Farmer Giles of Ham - Chapter 7

'Can't I keep just a ring or two, and a mite of gold in consideration of cash payment?' said he.

'Not a brass button!' said Giles. And so they kept on for a while, chaffering and arguing like folk at a fair. Yet the end of it was as you might expect; for whatever else might be said, few had ever outlasted Farmer Giles at a bargaining.

The dragon had to walk all the way back to his cave, for Giles stuck to his side with Tailbiter held mighty close. There was a narrow path that wound up and round the the mountain, and there-was barely room for the two of them. The mare came just behind and she looked rather thoughtful.

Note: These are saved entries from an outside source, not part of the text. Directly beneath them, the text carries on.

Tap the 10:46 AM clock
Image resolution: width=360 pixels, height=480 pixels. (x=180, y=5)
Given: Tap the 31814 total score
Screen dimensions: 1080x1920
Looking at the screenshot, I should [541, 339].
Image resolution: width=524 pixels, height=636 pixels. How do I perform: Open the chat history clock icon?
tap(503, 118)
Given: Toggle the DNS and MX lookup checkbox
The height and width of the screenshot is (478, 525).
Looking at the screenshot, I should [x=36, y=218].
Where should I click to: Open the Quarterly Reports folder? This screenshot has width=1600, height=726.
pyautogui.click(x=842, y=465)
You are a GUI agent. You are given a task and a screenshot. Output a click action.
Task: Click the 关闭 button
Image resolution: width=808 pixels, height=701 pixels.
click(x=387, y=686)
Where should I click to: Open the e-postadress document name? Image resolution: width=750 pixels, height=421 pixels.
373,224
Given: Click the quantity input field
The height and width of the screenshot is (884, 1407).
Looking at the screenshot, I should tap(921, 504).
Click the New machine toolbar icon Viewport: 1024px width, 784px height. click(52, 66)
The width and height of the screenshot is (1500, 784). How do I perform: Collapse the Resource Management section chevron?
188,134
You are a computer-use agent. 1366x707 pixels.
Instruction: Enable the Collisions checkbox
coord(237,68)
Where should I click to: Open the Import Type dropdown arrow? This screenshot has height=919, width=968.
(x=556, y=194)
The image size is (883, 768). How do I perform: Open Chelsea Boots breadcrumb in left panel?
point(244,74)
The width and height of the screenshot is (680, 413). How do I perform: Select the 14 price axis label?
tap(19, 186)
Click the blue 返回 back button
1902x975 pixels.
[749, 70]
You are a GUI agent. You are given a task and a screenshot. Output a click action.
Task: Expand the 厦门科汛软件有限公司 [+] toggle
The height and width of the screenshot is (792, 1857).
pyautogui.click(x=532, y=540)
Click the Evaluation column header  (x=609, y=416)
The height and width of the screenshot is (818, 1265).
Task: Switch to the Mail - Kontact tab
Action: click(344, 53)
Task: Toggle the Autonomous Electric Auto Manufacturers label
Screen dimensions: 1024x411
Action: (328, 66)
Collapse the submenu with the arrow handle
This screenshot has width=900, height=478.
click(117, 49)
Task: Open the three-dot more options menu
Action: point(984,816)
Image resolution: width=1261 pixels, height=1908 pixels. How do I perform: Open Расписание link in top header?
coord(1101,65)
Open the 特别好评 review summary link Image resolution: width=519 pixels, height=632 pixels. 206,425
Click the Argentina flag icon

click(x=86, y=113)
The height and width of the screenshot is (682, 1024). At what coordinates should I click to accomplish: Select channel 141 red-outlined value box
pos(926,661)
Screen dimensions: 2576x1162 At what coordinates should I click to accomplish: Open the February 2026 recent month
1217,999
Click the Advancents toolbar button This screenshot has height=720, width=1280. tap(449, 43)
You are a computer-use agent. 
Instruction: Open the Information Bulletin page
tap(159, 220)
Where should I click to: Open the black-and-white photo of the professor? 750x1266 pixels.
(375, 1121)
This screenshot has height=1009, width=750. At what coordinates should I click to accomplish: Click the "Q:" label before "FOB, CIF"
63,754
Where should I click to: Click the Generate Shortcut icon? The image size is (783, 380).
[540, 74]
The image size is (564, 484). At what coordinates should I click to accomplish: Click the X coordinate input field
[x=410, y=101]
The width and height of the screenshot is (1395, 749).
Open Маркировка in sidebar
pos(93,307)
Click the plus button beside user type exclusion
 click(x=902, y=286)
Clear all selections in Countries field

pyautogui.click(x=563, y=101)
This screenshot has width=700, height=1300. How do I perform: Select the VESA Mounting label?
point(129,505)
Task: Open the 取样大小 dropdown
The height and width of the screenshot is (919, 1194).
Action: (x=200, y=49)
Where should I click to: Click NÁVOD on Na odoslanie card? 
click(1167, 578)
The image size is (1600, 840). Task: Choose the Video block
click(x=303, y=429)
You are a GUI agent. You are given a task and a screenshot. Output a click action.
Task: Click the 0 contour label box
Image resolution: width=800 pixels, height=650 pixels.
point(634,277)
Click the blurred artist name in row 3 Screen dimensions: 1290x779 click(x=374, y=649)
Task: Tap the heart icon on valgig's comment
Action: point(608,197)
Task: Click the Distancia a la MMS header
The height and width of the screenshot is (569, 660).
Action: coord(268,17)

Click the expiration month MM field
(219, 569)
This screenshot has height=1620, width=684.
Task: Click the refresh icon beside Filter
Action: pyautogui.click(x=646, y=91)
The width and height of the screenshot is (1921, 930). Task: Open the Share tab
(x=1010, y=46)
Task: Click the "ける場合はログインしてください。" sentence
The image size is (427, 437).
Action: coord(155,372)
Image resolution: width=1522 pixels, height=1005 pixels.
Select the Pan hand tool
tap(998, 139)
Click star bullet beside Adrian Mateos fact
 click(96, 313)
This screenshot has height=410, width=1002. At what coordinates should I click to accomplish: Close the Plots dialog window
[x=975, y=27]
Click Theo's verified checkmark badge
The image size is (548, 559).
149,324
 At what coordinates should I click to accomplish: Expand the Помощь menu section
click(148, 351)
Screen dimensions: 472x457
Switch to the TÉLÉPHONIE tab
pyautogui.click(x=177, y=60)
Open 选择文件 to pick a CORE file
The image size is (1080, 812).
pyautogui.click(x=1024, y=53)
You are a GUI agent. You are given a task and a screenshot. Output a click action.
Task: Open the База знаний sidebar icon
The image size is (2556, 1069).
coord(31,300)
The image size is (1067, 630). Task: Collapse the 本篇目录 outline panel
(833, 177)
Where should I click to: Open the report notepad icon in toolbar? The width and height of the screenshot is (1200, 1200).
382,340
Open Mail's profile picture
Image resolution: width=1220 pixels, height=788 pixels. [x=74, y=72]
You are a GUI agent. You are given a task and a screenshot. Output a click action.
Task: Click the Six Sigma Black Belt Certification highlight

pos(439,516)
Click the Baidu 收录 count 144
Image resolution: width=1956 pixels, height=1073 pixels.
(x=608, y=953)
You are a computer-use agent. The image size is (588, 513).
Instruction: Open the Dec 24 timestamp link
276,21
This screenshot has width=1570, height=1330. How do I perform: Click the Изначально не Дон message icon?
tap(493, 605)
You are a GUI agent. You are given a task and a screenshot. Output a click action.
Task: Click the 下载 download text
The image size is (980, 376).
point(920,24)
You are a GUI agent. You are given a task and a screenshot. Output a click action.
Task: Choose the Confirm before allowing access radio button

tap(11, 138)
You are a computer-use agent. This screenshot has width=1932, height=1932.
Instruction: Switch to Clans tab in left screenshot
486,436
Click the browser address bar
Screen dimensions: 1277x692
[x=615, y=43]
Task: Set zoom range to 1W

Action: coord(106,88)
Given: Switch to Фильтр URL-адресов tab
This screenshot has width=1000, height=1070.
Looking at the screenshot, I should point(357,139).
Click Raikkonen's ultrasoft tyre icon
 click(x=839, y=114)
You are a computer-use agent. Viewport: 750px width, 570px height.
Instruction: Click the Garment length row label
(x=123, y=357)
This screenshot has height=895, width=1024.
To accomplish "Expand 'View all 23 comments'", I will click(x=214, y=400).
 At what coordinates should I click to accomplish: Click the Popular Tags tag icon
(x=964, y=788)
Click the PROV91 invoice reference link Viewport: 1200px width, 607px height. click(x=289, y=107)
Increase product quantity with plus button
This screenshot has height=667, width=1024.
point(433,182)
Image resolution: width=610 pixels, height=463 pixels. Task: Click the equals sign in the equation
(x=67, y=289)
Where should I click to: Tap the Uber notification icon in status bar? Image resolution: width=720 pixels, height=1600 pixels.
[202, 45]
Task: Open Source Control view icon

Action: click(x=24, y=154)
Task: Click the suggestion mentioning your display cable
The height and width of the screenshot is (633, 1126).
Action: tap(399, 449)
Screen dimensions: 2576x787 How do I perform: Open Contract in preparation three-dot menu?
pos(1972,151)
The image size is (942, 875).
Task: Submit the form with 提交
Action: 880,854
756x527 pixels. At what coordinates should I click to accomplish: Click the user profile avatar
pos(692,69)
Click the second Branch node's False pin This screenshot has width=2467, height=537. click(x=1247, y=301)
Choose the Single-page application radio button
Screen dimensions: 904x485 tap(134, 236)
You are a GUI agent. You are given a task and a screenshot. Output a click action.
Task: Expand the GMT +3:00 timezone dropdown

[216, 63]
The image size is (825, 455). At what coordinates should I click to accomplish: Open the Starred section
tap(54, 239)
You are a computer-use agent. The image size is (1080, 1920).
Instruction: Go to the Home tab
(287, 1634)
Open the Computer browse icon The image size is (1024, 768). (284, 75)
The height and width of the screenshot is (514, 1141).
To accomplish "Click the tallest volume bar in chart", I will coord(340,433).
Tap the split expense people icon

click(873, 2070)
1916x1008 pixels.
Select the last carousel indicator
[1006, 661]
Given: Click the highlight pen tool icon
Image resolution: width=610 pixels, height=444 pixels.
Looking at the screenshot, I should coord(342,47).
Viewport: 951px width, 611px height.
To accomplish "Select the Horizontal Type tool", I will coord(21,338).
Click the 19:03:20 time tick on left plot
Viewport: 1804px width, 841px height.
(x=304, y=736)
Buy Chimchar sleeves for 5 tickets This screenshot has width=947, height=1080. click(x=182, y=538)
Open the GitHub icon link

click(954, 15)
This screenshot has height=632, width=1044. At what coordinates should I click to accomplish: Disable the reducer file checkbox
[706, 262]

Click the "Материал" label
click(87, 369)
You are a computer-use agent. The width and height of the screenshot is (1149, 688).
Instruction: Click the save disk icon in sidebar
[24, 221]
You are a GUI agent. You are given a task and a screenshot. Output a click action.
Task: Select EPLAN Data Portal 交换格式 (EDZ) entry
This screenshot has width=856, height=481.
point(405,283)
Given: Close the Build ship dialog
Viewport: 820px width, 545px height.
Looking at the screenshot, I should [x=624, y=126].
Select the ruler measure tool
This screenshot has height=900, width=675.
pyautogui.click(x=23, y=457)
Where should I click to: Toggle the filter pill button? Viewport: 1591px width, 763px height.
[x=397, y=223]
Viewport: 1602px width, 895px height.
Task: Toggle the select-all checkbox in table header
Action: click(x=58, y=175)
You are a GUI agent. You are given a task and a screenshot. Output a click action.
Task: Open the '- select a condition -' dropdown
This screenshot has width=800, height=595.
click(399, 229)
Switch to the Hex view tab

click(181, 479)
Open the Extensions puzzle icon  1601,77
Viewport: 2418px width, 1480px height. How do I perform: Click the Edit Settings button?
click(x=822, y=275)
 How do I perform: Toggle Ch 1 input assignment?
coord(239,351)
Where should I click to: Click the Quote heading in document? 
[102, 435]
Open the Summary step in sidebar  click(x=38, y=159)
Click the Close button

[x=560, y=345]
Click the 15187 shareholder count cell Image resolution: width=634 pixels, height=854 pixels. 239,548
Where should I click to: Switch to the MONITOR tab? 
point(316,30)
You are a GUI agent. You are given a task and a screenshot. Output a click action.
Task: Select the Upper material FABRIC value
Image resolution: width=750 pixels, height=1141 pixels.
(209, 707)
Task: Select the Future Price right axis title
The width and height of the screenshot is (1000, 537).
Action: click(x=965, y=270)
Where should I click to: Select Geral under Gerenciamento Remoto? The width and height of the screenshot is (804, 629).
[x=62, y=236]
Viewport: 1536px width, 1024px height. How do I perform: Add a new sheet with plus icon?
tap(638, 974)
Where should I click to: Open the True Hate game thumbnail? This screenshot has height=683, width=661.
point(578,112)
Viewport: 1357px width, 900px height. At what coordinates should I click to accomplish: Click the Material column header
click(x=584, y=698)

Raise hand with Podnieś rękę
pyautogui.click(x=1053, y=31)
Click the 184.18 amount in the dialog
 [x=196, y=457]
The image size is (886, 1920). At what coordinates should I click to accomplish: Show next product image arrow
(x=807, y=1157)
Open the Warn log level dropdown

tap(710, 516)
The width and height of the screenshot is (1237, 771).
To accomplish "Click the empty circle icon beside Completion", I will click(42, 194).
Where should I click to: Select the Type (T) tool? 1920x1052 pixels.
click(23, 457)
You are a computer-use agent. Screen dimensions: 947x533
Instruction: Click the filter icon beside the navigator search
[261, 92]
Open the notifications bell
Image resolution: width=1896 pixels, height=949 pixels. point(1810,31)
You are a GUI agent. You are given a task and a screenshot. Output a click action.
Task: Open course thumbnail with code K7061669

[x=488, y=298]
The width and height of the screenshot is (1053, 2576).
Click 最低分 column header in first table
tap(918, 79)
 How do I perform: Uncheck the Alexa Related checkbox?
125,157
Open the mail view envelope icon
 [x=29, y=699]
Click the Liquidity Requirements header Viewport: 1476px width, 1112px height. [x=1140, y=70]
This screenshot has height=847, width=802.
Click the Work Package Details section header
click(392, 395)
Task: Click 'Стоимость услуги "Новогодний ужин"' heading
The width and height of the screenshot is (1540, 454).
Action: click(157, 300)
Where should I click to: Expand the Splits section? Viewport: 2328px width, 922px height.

It was five miles, if it was a step, and stiff going; and Giles trudged along, puffing and blowing, but never taking his eye off the worm. At last on the west side of the mountain they came to the mouth of the cave. It was large and black and forbidding, and its brazen doors swung on great pillars of iron. Plainly it had been a place of strength and pride in days long forgotten; for dragons do not build such works nor delve such mines, but dwell rather, when they may, in the tombs and treasuries of mighty men and giants of old. The doors of this deep house were set wide, and in their shadow they halted. So far Chrysophylax had had no chance to escape, but coming now to his own gate he sprang forward and prepared to plunge in.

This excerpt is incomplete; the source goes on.